GROZNY, January 2. /TASS/. A school named after the first head of Chechnya, Akhmat Kadyrov, has opened in one of the biggest refugee camps in Bangladesh located on the border with Myanmar, the press service of Chechen leader Ramzan Kadyrov reported.
"We have not suspended charity activities in refugee camps in Bangladesh’s border area with Myanmar for a single moment, and now a new joyful event occurred. A school named after the first Chechen President, Hero of Russia Akhmat-Hadji Kadyrov opened its doors in one of the biggest camps, which accommodates 85,000 people," the press quotes the politician as saying.

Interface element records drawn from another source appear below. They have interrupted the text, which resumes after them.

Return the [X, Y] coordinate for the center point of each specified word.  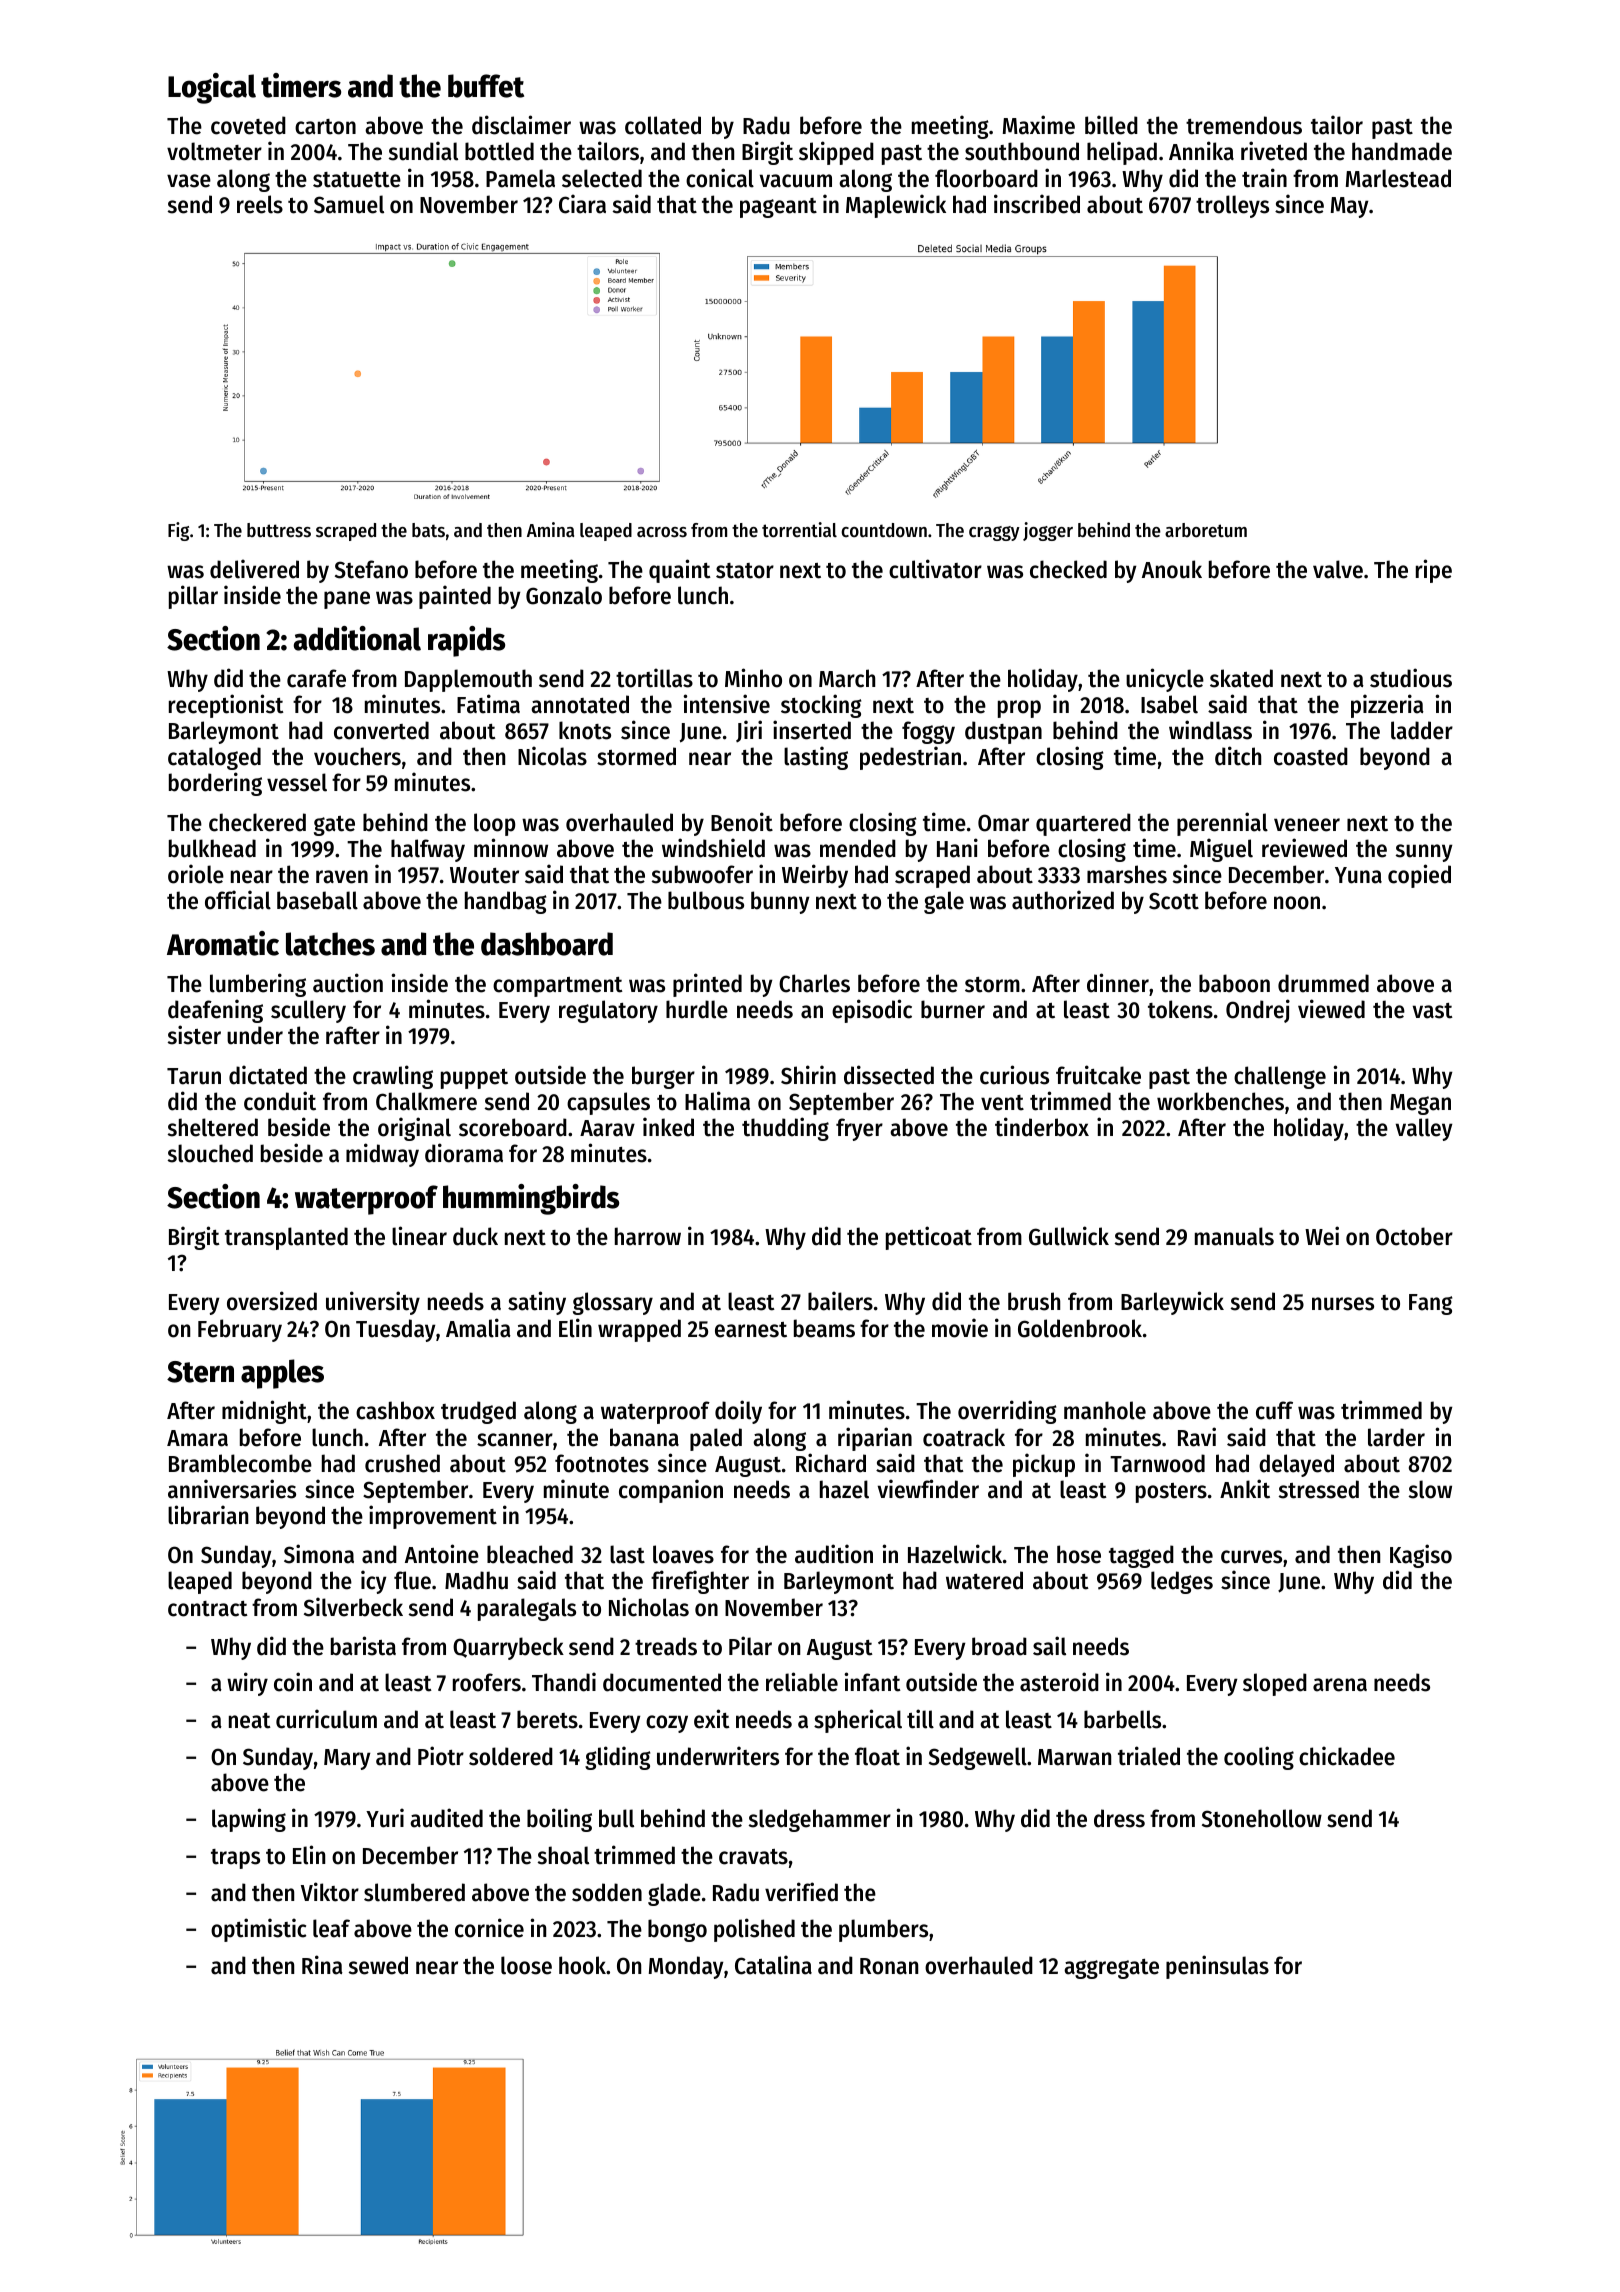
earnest [751, 1330]
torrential [799, 530]
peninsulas [1217, 1967]
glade [674, 1894]
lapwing [249, 1820]
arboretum [1206, 530]
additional [357, 638]
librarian [208, 1515]
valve [1338, 569]
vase [189, 181]
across [662, 532]
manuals [1234, 1236]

The head of the region noted that at present 348 orphans had already began to attend classes. He stressed that the number of pupils would be brought to 1,000.

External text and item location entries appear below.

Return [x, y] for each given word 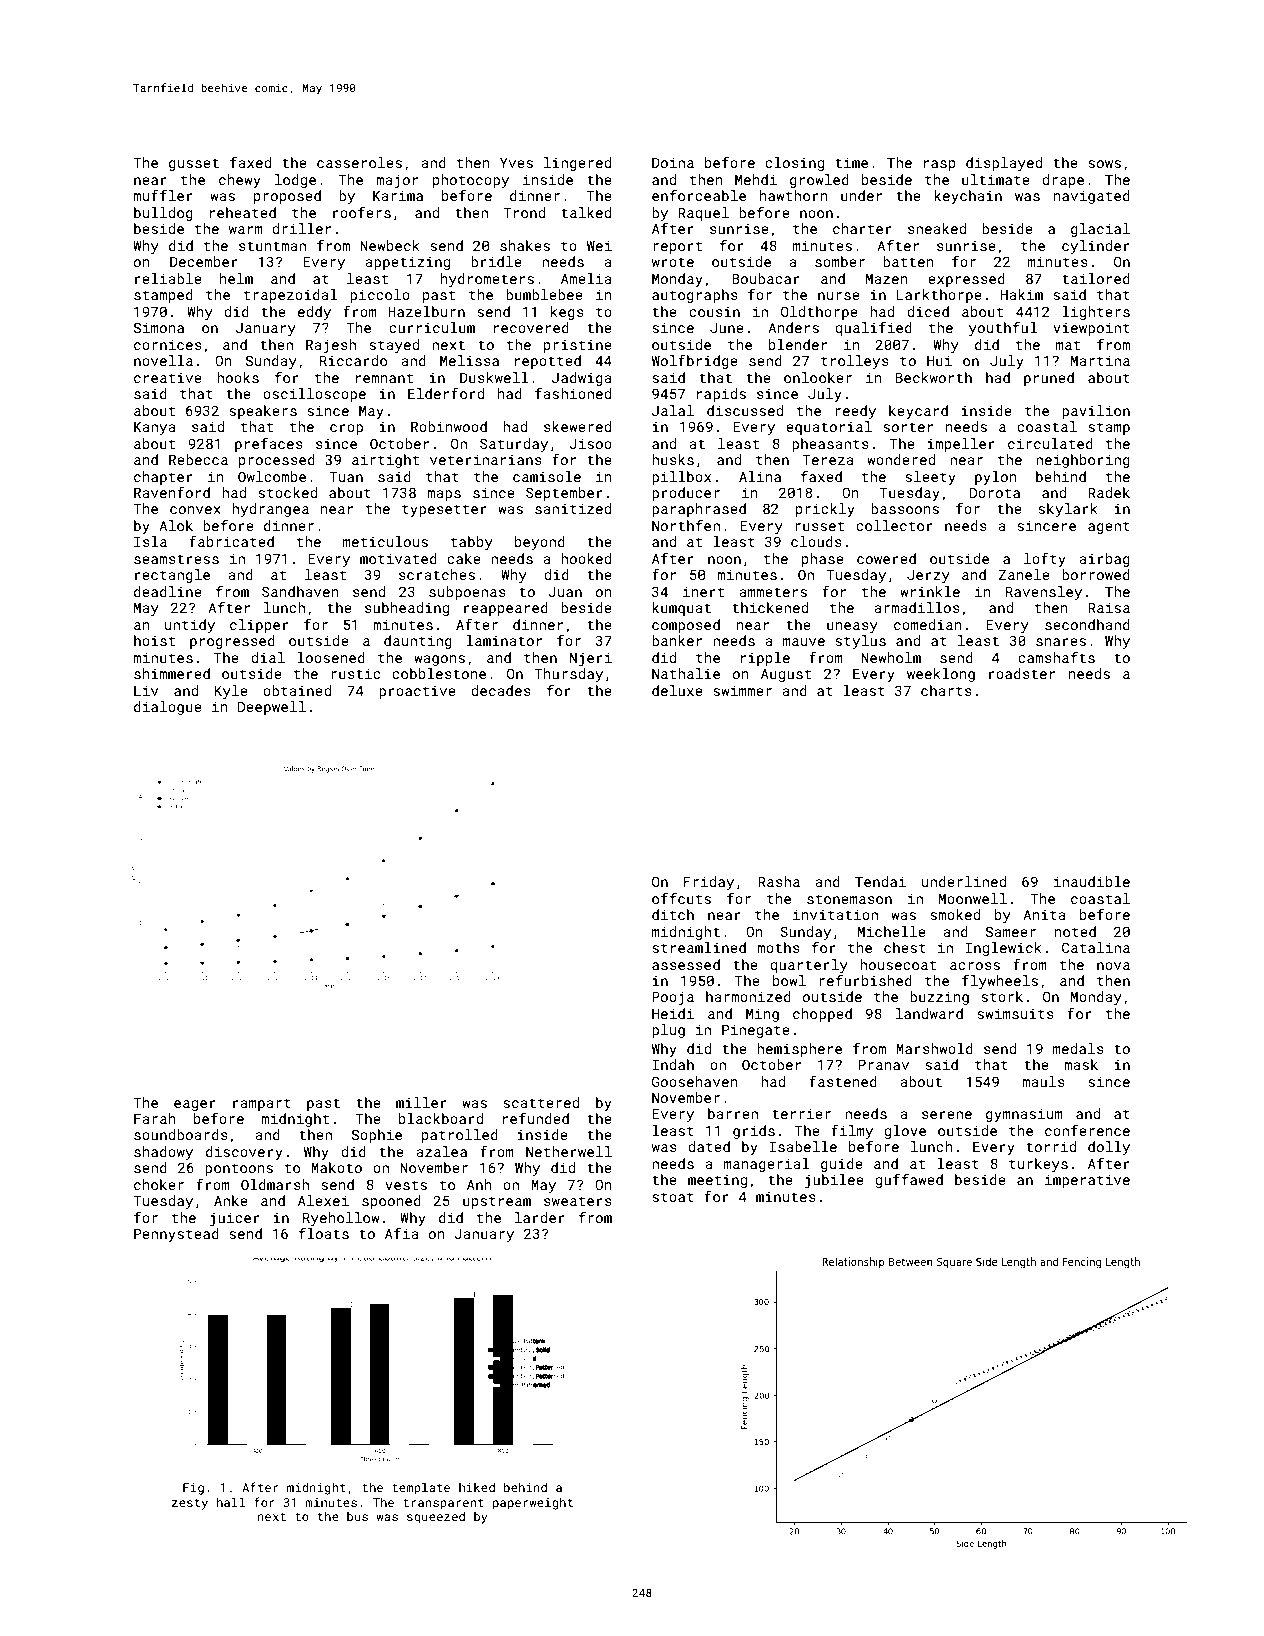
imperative [1087, 1181]
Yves [516, 162]
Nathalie [686, 673]
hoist [154, 640]
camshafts [1056, 657]
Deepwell [272, 708]
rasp [940, 165]
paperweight [533, 1503]
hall [231, 1502]
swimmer [742, 690]
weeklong [941, 675]
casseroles [359, 162]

According to Kadyrov, at the initial stage, children will learn to read and write. "That’s very important, considering that most of them had no opportunity to study at all. They will also learn to read the Holy Quran. I am grateful for funding such a good cause to my dear mother, President of the Regional Public Foundation named after Hero of Russia Ahmat-Hadji Kadyrov, Aimani Nesiyevna and dear brother Ziyad Sabsabi (envoy of the head of Chechnya to the Middle East and North African countries - TASS) who resolved all organizational issues," the politician wrote.

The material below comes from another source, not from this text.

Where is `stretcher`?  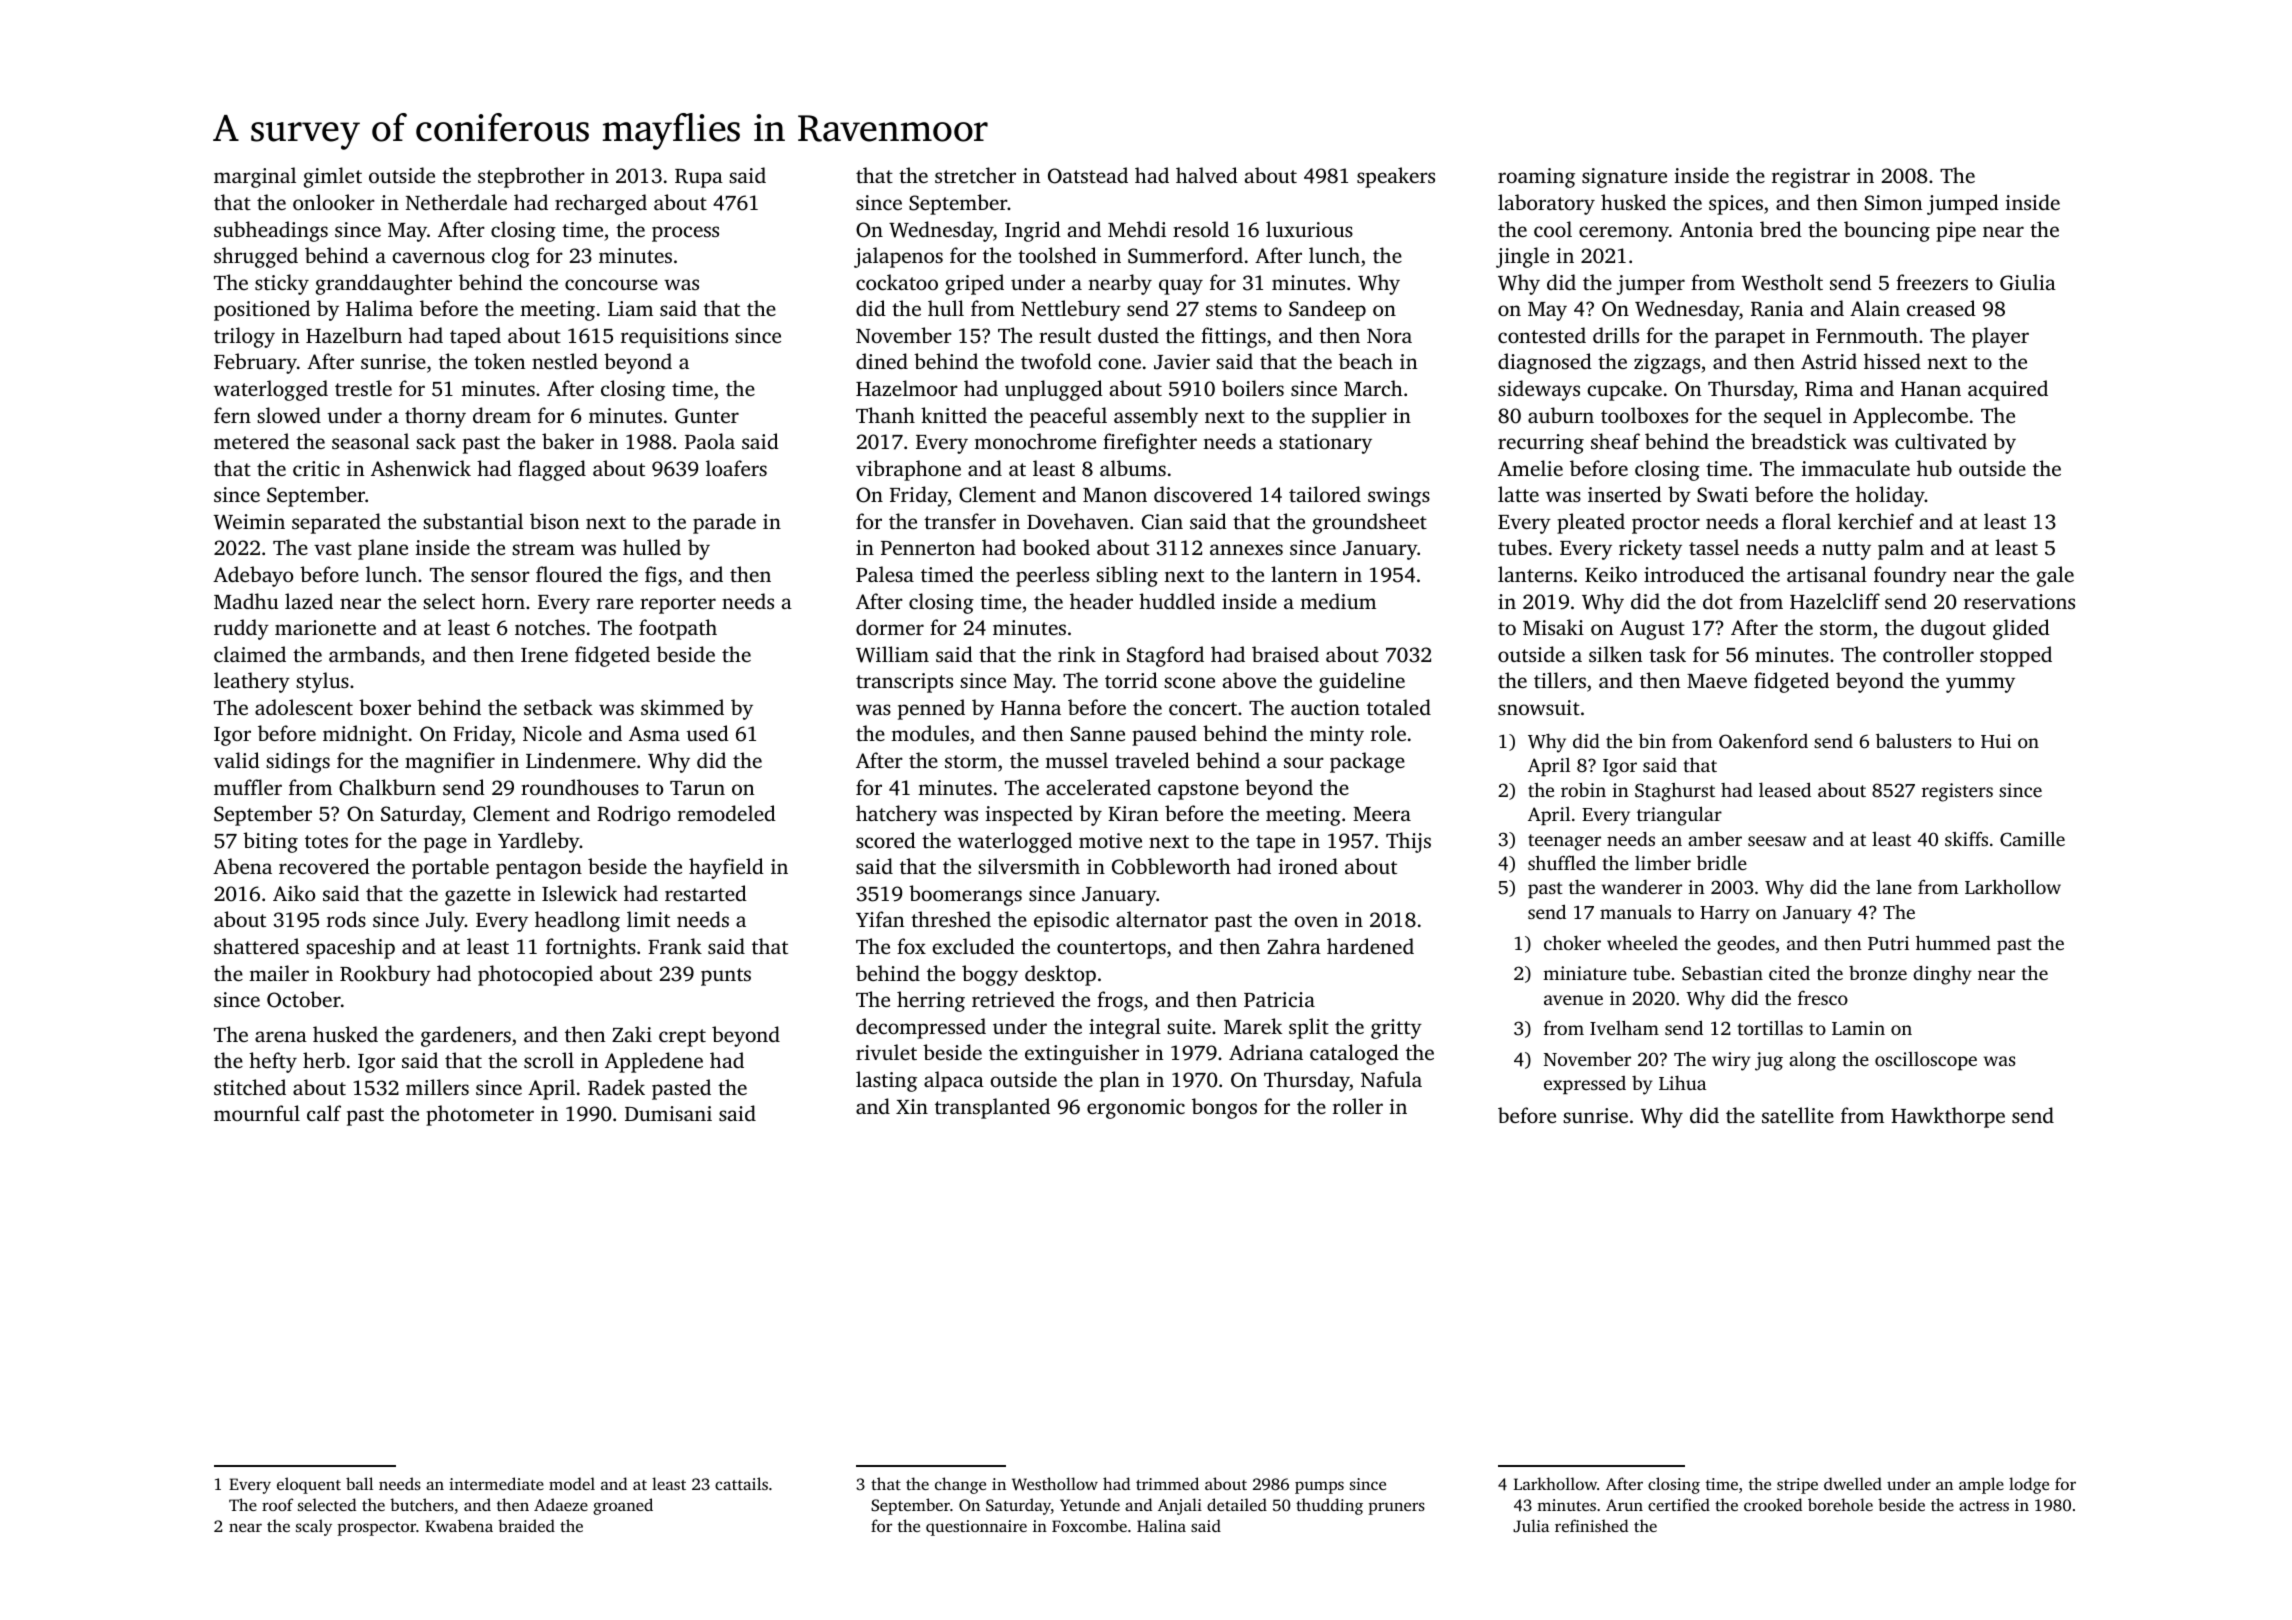
stretcher is located at coordinates (975, 175).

He added that all students would provided with two meals a day and school uniforms.
According to the UN, the number of Rohingya refugees who crossed the border into Bangladesh from Myanmar after an outbreak of violence in Rakhine State has reached 650,000 people. Tensions in Myanmar’s Rakhine State flared up on August 25, 2017, when hundreds of Arakan Rohingya Salvation Army militants attacked 30 police posts. Three days later, Aung San Suu Kyi, the country’s Foreign Minister and State Counsellor made a statement describing Rohingya militants as Bengali terrorists. After that the country’s security forces began a crackdown in the region.
The Rohingya people professing Islam reside in Myanmar’s State of Rakhine. The authorities regard them as illegal migrants from Bangladesh. Rakhine has repeatedly been a scene of religious conflicts between Muslims and local Buddhists. Violence there has left thousands dead over the past few years. Myanmar’s authorities refuse to recognize their citizenship although many generations of the Rohingya people have been resident in the country.